Clin Res Cardiol (2023). https://doi.org/10.1007/s00392-023-02180-w

Isometric Handgrip Exercise Unmasks Dynamic Atrial Functional Mitral Regurgitation
M. Spieker1, H. Lagarden1, J. Sidabras1, D. Fallack1, V. Veulemans1, P. Akhyari1, O. R. Rana1, P. Horn1, M. Kelm1, R. Westenfeld1
1Klinik für Kardiologie, Pneumologie und Angiologie, Universitätsklinikum Düsseldorf, Düsseldorf;

Background

In the last years, cardiologist increasingly recognize “atrial functional mitral regurgitation” (AFMR) frequently associated with heart failure with persevered ejection fraction (HFpEF) and atrial fibrillation. In AFMR, left ventricular size and systolic function are typically normal, whereas isolated mitral annular dilatation and inadequate leaflet adaption are considered as culprit. Until now, there are only scarce data on the mechanisms and prevalence of AFMR, and no study assessed the prevalence and mechanisms of dynamic MR in this cohort yet.

Purpose

To assess prevalence and predictors of exercise-induced changes in MR during handgrip exercise in patients with AFMR.

Methods

We enrolled consecutive patients with AFMR and at least mild severity that underwent echocardiography at rest and during three minutes of handgrip exercise according to a standardized protocol.

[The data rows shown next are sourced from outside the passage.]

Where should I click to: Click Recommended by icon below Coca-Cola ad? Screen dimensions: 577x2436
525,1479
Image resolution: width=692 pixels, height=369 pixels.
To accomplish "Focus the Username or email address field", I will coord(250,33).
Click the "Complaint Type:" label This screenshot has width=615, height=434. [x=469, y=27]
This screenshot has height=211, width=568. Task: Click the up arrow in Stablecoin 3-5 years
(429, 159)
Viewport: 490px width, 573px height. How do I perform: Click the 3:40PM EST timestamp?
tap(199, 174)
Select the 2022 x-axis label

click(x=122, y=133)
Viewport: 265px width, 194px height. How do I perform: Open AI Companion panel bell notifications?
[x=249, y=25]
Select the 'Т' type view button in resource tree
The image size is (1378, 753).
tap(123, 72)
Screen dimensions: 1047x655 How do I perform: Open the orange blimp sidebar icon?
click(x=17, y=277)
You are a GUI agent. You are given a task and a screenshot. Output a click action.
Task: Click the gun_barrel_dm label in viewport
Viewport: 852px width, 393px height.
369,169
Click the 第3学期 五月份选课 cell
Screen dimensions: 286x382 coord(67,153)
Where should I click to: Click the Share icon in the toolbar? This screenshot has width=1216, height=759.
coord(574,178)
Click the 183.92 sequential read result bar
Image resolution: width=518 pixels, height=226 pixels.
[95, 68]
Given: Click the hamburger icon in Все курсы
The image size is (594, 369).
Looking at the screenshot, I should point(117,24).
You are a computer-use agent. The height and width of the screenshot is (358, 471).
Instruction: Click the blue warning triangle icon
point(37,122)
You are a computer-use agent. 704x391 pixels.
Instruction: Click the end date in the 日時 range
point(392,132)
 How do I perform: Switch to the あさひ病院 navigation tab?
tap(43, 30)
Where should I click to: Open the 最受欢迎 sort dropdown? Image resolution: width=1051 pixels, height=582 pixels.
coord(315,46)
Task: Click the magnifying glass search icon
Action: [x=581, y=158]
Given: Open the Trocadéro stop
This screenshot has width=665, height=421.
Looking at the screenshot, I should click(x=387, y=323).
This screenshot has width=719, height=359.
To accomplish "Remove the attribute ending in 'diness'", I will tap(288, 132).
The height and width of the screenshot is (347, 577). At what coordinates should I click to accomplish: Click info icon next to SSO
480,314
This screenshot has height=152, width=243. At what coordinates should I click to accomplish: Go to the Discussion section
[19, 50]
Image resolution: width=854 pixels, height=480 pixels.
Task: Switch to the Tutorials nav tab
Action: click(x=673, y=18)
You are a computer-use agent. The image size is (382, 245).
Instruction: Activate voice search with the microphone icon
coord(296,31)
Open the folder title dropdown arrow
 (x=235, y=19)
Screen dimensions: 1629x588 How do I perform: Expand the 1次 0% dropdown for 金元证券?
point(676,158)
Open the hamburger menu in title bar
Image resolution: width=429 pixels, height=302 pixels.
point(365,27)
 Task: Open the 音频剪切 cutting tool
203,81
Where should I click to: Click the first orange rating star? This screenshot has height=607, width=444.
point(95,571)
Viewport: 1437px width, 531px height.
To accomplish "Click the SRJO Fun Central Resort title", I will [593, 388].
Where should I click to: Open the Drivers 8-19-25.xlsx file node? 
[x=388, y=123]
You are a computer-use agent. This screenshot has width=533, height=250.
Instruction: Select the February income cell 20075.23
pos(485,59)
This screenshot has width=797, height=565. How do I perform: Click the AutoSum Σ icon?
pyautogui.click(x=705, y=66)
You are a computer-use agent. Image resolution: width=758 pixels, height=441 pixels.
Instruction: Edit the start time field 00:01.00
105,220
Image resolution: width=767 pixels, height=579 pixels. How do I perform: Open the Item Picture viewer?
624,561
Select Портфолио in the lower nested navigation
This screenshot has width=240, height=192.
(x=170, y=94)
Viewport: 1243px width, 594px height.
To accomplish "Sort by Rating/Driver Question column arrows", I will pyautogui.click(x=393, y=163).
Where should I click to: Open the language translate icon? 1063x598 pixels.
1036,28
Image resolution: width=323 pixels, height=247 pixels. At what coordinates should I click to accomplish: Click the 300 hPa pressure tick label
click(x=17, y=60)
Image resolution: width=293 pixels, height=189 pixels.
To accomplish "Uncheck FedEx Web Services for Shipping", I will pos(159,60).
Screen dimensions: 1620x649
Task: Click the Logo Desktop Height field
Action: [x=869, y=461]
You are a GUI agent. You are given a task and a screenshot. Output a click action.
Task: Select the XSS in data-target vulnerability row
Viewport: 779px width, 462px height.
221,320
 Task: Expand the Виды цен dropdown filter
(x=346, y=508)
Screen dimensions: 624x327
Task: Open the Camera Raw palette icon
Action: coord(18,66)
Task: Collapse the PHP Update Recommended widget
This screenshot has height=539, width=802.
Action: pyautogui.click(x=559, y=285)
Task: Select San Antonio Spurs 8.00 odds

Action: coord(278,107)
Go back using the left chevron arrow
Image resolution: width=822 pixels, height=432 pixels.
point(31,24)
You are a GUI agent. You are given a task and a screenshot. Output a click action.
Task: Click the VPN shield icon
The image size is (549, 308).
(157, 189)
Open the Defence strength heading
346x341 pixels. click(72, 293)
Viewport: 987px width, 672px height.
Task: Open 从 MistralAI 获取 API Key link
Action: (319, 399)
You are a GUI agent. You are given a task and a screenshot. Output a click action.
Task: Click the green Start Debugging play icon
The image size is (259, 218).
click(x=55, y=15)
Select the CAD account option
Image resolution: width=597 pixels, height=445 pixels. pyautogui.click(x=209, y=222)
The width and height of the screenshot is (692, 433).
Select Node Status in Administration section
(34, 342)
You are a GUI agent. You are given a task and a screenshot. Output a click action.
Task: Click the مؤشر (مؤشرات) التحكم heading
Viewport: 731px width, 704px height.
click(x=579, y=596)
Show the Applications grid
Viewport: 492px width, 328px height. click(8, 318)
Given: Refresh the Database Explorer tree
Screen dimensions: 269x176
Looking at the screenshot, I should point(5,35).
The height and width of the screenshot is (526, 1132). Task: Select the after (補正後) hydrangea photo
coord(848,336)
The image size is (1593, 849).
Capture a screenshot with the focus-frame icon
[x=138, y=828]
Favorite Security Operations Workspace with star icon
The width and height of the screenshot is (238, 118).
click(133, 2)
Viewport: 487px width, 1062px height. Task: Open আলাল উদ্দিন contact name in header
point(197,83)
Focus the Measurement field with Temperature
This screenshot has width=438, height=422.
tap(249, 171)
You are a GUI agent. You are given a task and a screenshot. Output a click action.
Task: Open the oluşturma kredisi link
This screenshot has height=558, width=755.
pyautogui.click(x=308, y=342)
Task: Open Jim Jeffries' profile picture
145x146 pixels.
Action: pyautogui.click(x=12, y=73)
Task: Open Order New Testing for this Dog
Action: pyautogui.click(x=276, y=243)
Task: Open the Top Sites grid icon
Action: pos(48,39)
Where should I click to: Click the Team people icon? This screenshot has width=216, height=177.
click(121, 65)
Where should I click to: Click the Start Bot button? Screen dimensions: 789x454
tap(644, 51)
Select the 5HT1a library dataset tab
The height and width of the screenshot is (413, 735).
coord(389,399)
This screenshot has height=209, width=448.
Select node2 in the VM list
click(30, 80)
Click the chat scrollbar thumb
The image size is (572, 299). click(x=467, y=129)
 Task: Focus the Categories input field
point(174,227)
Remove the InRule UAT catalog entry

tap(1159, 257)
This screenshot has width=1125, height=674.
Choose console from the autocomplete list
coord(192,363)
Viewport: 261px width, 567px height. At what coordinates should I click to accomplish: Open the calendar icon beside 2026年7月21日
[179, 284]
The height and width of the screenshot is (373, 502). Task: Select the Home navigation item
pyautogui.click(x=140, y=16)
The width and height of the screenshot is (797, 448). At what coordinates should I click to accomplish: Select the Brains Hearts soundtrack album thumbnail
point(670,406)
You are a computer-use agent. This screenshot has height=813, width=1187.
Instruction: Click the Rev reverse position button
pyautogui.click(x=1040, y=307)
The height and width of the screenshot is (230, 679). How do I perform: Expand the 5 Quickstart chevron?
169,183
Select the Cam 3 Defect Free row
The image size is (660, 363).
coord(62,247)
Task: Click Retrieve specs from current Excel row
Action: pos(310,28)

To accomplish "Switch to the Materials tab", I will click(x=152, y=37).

Assessment of MR was performed according to current guidelines. In all patients, additional comprehensive assessment of mitral valve characteristics (e.g. mitral annulus diameter, leaflet lengths, jet location) was performed.

Results

We identified 84 patients (19%) with AFMR out of 445 patients that underwent echocardiography at rest and during handgrip exercise. Mean age was 78±7 years, 58% were female and 94% had atrial fibrillation. Mean modified H2FpEF Score was 5.7±1.0, and 65% of patients revealed a score ³6 points (demonstrating a probability for having HFpEF >90%). Median NT-proBNP was 1639 (1043-2908) ng/l, and median eGFR was 55 (40-76) ml/min/1.73m2. Mean left ventricular ejection fraction was 58±8%, mean systolic artery pressure was 43±13 mmHg and half of patients (52%) showed concomitant moderate or severe tricuspid regurgitation. At rest, MR severity was graded as mild in 67% of patients, moderate MR in 23% and severe in 11% of patients. Handgrip exercise led to an increase in at least one grade in MR severity in 19 patients (23%), while 8 patients (10%) experienced a decrease of MR severity (Fig. 1). Eight patients (10%) of those with non-severe MR at rest, developed severe MR during handgrip exercise (Fig. 1). According to a pre-defined cutoff of increase in effective regurgitant orifice area (EROA) ³10 mm2 during exercise, 27% of patients revealed dynamic MR, irrespective of the severity of MR at rest. The leaflet-to-annulus ratio was the onliest predictor of dynamic MR (increase in EROA ³10 mm2 during handgrip exercise)(OR 4.692 (0.936 to 8.962); p=0.005)(Fig. 1).

Conclusion(s)

In patients with AFMR, handgrip echocardiography unmasks marked exercise-induced increases of MR severity in every third patient independent of the severity of MR at rest. Inadequate leaflet adaption assessed by the leaflet-to-annulus ratio is associated with exercise-induced increases in MR severity. Future studies need to address the prognostic importance of exercise testing in patients with AFMR.

 

Figure 1. Figure 1A) gives an overview of the distribution of MR severity at rest and during handgrip exercise. Figure 1B) shows leaflet-to-annulus ratio in patients with (red) and without (blue) dynamic MR during handgrip exercise.